La Guardia Costera de Estados Unidos publicó un informe final que señala a OceanGate como responsable principal de la implosión del sumergible Titán ocurrida en junio de 2023, mientras exploraba los restos del Titanic. El documento detalla que la empresa incumplió protocolos esenciales de ingeniería, seguridad, mantenimiento y pruebas, lo que causó el trágico accidente que cobró la vida de cinco personas, entre ellas el director ejecutivo Stockton Rush.
El Titán, diseñado para sumergirse a grandes profundidades, desapareció durante la expedición y sus restos fueron hallados a cerca de 4,000 metros en el lecho marino. La investigación también reveló un ambiente laboral hostil en OceanGate, con tácticas de intimidación para evitar que empleados expresaran preocupaciones sobre la seguridad de la nave, y que la empresa continuó operando a pesar de incidentes previos que comprometieron la integridad del casco de fibra de carbono.
Los pasajeros pagaron 250 mil dólares cada uno para esta inmersión turística hacia el histórico naufragio del Titanic, hundido en 1912 con más de 1,500 víctimas.
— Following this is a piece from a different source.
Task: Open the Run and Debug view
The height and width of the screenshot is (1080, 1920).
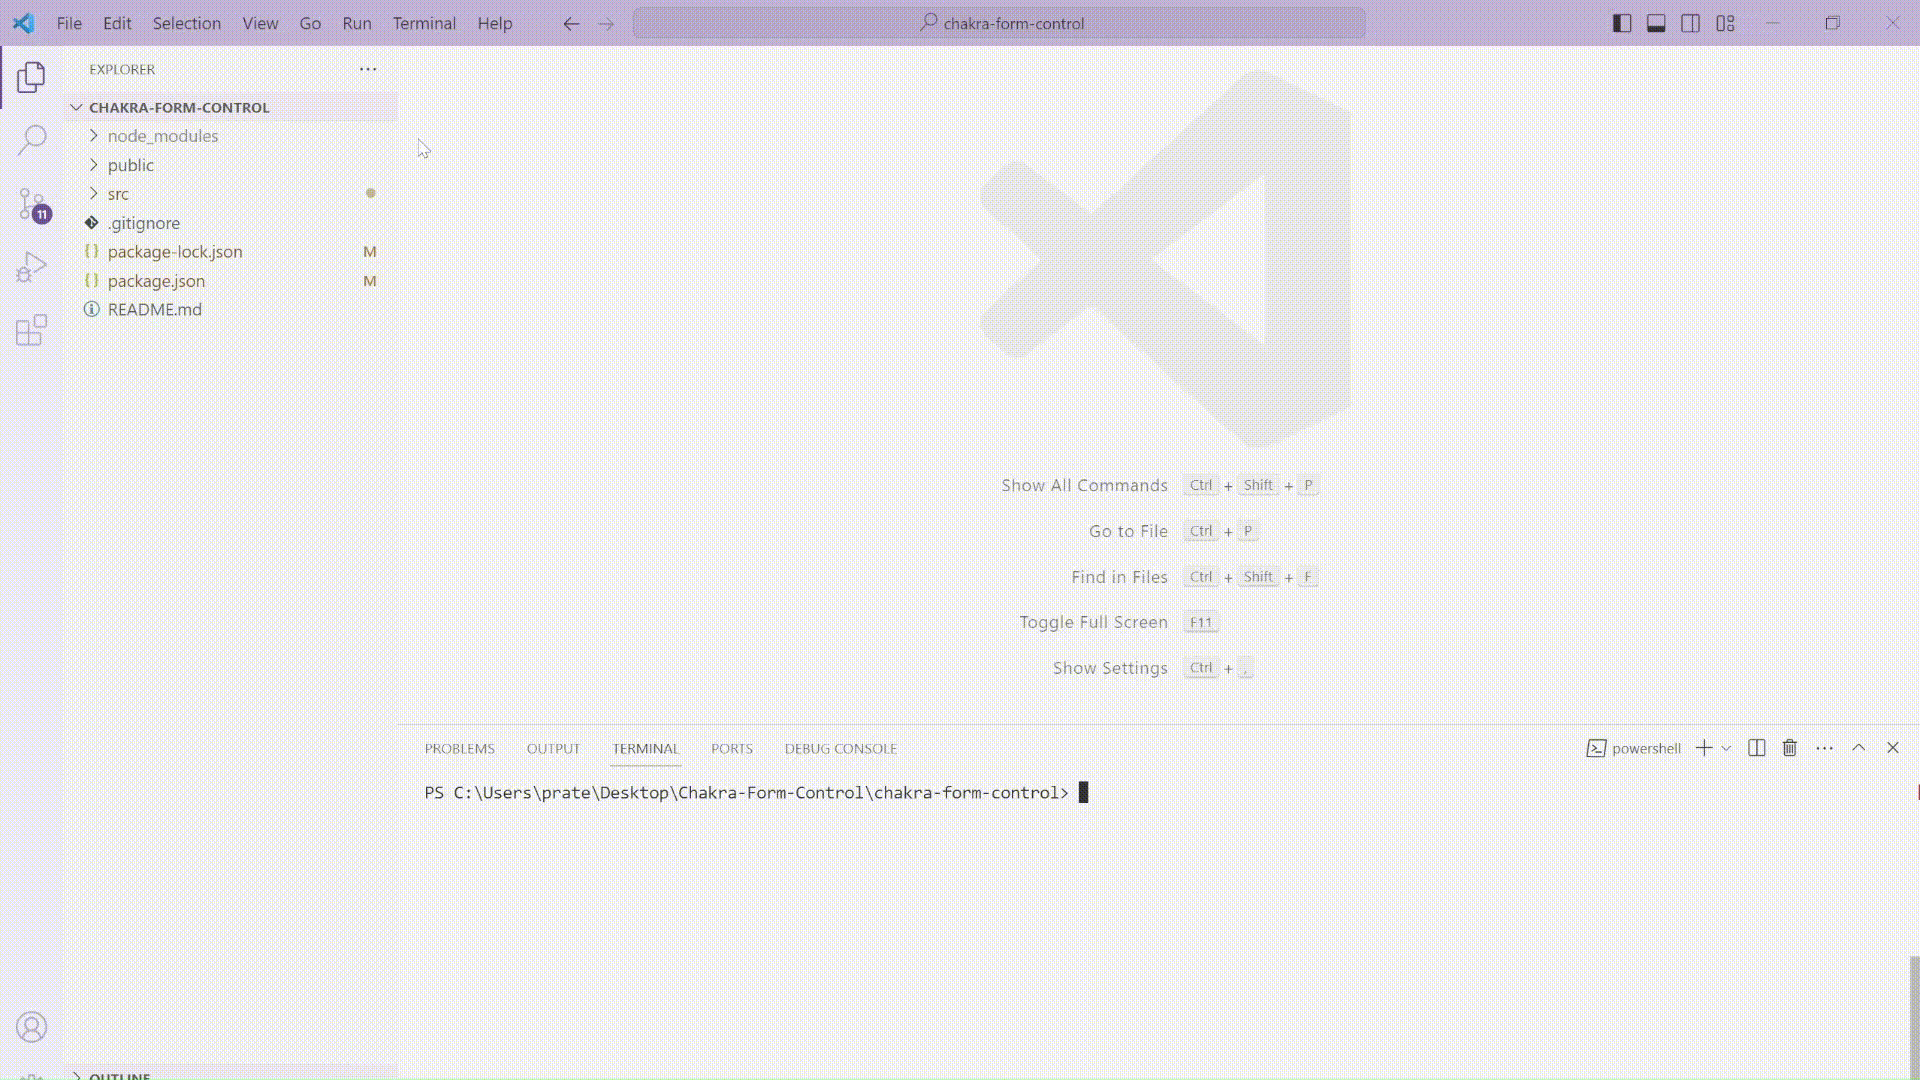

El informe subraya que los defectos en el diseño y la falta de inspección adecuada fueron factores determinantes para el desastre.
Desde su hallazgo en 1985, el Titanic ha atraído a exploradores y turistas que buscan visitar sus restos, pero este accidente puso en evidencia graves fallas en la operación de expediciones a estas profundidades. Las autoridades continúan evaluando medidas para garantizar la seguridad en futuras exploraciones.